INSTRUCTION: Please extract the stretch of the records below from the line containing "The image size" through the end of the records, copying every line exactly, and leave the pictures out of your answer.

Records from a data collection
● ● ● ● ● ● ●

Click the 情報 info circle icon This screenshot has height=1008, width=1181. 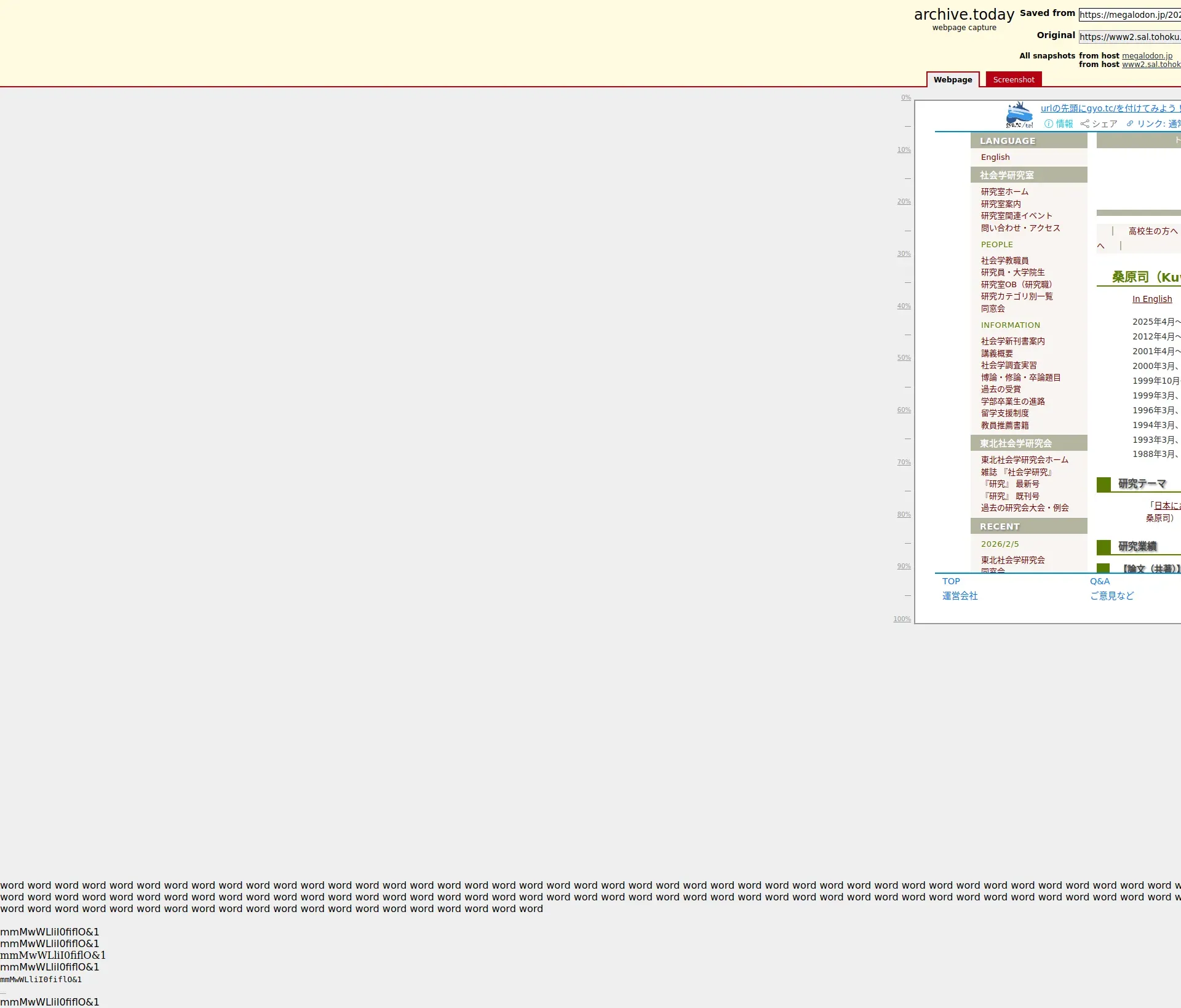[1049, 124]

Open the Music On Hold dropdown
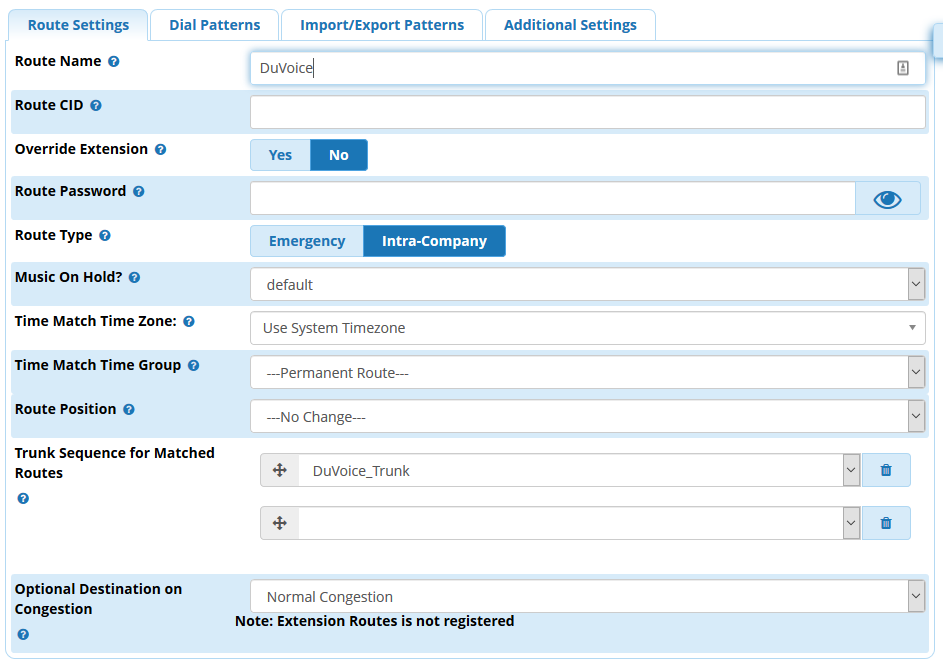tap(587, 285)
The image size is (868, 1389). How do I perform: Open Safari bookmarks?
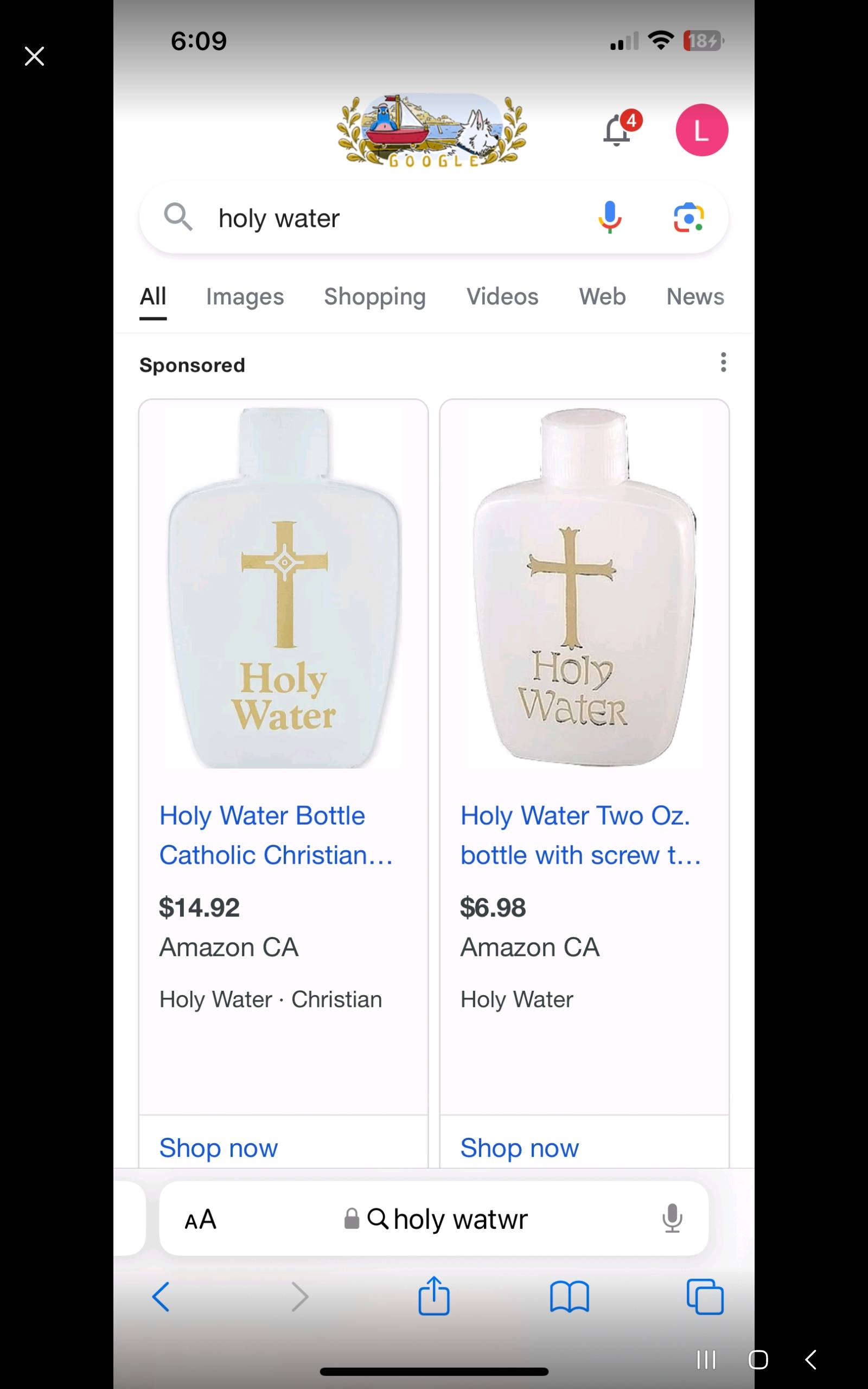[569, 1297]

● ● ● ● ● ● ●

RESPONSE TO THE EXERCISE:
The image size is (868, 1389). How do I perform: Open Safari bookmarks?
[569, 1297]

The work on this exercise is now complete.